→ **What you are asked to do**
For the entries that follow, restate word for word the line containing "Task: Expand left preview's side arrow panel", the line containing "The height and width of the screenshot is (267, 644).", and every line that lies between them.

→ **Records for this exercise**
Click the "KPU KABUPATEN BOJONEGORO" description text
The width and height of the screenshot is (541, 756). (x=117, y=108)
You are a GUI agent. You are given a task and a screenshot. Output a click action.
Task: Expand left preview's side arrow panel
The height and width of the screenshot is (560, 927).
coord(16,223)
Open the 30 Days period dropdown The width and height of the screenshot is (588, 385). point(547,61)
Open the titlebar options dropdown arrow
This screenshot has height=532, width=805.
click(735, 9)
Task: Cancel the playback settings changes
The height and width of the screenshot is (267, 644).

...

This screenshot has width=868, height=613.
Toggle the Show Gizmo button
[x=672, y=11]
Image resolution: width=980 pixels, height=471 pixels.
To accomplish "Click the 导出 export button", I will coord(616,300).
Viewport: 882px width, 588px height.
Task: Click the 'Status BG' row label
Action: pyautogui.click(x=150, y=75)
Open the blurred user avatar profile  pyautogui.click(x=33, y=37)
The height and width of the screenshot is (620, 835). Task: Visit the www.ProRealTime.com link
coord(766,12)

* * *

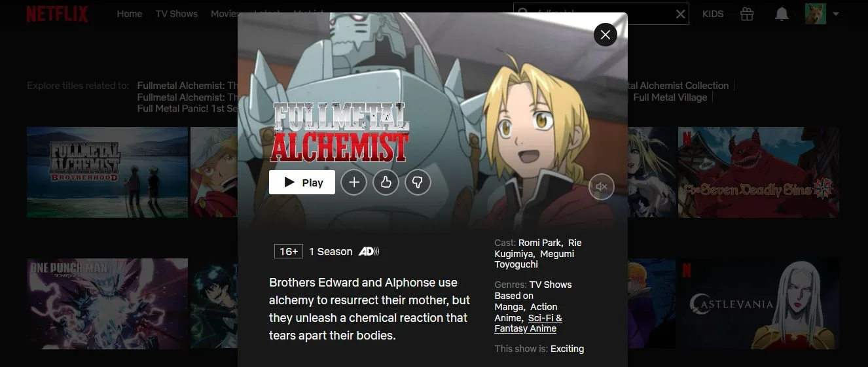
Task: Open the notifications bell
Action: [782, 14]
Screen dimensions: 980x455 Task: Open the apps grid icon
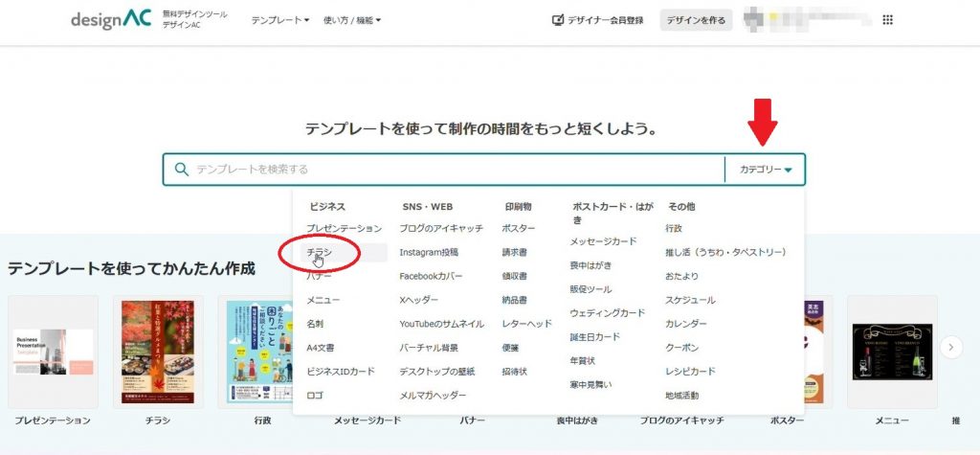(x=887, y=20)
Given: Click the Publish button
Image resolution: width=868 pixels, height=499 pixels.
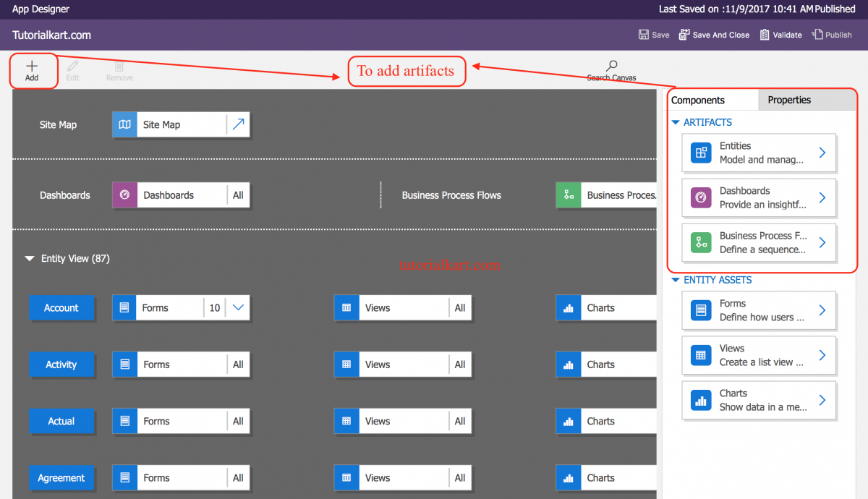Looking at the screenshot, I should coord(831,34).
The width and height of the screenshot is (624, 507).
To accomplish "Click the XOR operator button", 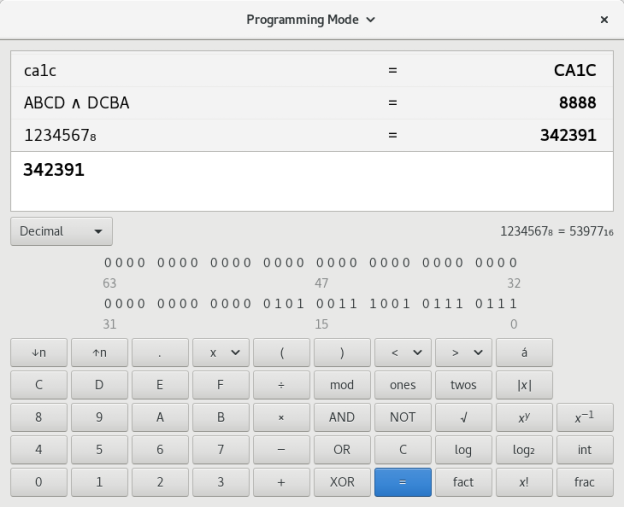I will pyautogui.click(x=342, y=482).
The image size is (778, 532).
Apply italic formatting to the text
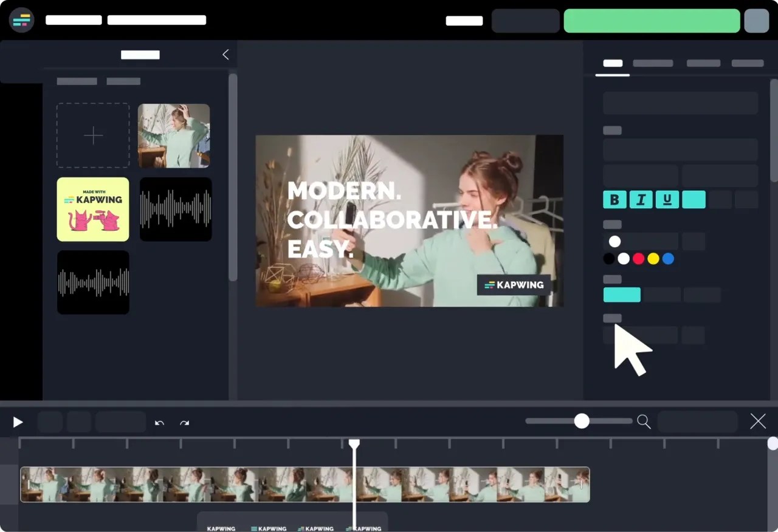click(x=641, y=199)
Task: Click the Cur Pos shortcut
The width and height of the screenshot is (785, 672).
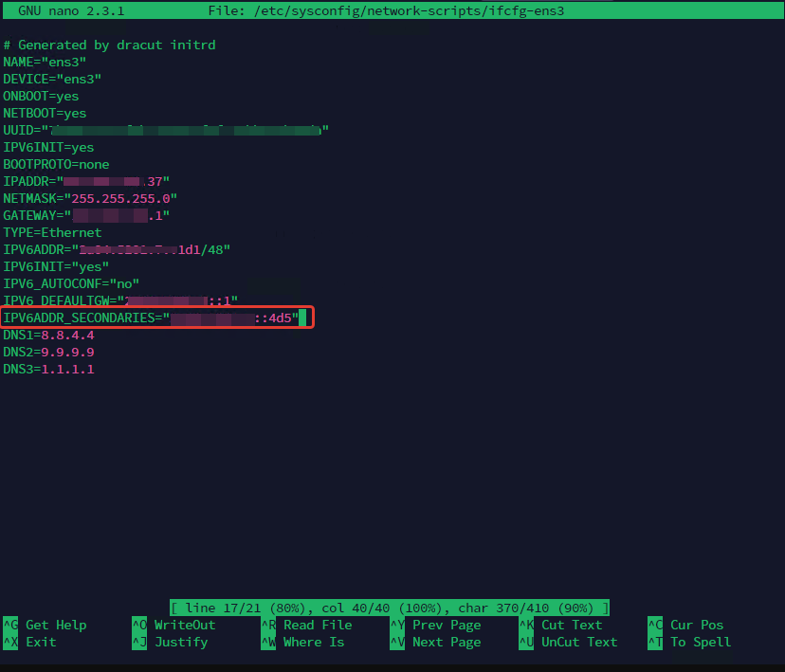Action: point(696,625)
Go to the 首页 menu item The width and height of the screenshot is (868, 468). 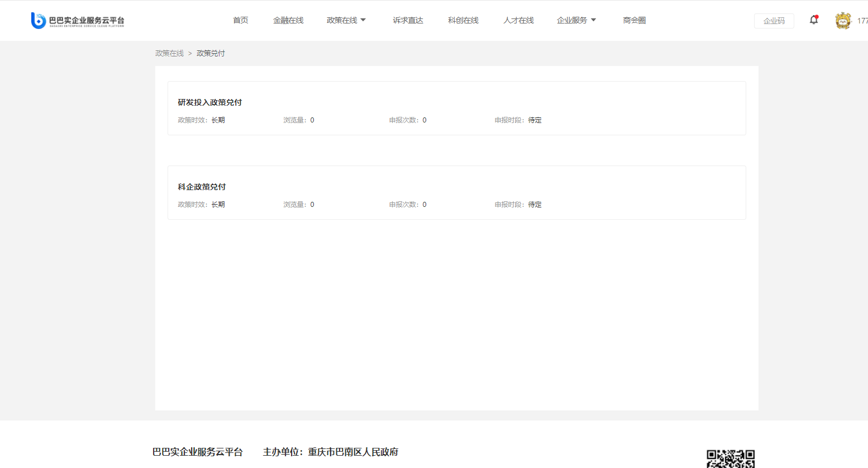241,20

→ **Final answer**
Task: Expand left preview's side arrow panel
The height and width of the screenshot is (560, 927).
coord(16,223)
Open the 30 Days period dropdown The width and height of the screenshot is (588, 385). point(547,61)
Open the titlebar options dropdown arrow
This screenshot has height=532, width=805.
click(735, 9)
Task: Cancel the playback settings changes
The height and width of the screenshot is (267, 644).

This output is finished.